Vibratec’s activities, focused on mechanics, and more particularly on acoustics and vibrations, revolve around a number of different disciplines:

  • structure and system dynamics, vibroacoustics and signal processing
  • digital simulation and experimental analysis for services ranging from design to diagnosis for a high level of reliability of calculations.
  • digital and computerized methods enable Vibratec, and its subsidiary MicrodB, to develop experimental analysis tools for 3D acoustic imagery (complete systems – software & hardware) and identification of vibratory sources (inverse method techniques) and simulation tools, in particular for acoustic calculations.


  • I SO 9000
  • ISO 9100
  • Catégorie: ASRC member
  • Sectors of application: Energy - Materials - Transports - Mechanical engineering - Aeronautics, Spacial, Defense
  • Services provided: Research and development - Consulting, expertise, training - Characterization, trials, tests, control, formulation

About Vibratec

– Experimental analysis and digital calculation for resolving acoustic or vibratory issues, proposing and validating solutions
– Calculation and experimentation combinations for reliability, comfort and noise pollution studies. Set or customised training solutions focused on specific techniques (e.g.: signal processing) or product ranges (e.g.: automotive acoustics)
– Development of 3D acoustic imagery measurement systems and calculation software (generic or product-specific)
– Design of vibration control solutions or processes.

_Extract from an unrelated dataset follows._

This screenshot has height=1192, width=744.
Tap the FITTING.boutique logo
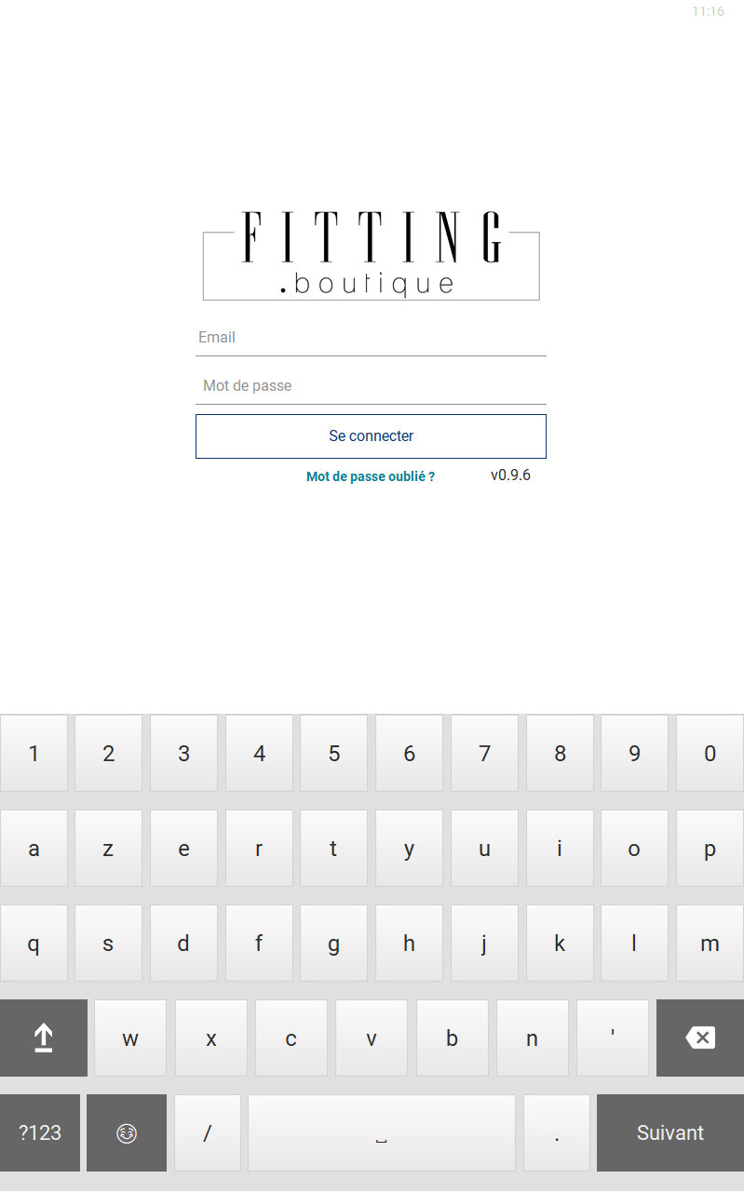click(371, 255)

Concrete examples of applications

– Vibratory diagnosis of machinery on a drilling barge. Creation and adjustment of a calculation model for assessing potential solutions. Implementation and validation of solutions
– Calculation and measurement of the vibratory behaviour of automobile bodywork. Resetting of measurements using large Finite Element models followed by application to optimize the vibro-acoustic response rate of the vehicle. Experimental and digital approach to develop a method for measuring catenary pantograph contact force on high-speed rail networks
– Acoustic imagery system for identifying source fields on incoming aircraft: this technique makes it possible to pinpoint the aerodynamic sources on the aircraft
– Development of a medium frequency acoustic calculation code for optimizing the acoustic baffle of an industrial vehicle for the comfort of other road users and for the driver and passengers
– Design and delivery of dynamic absorbers for reducing pipe vibration and stress so as to minimize the risk of cracking.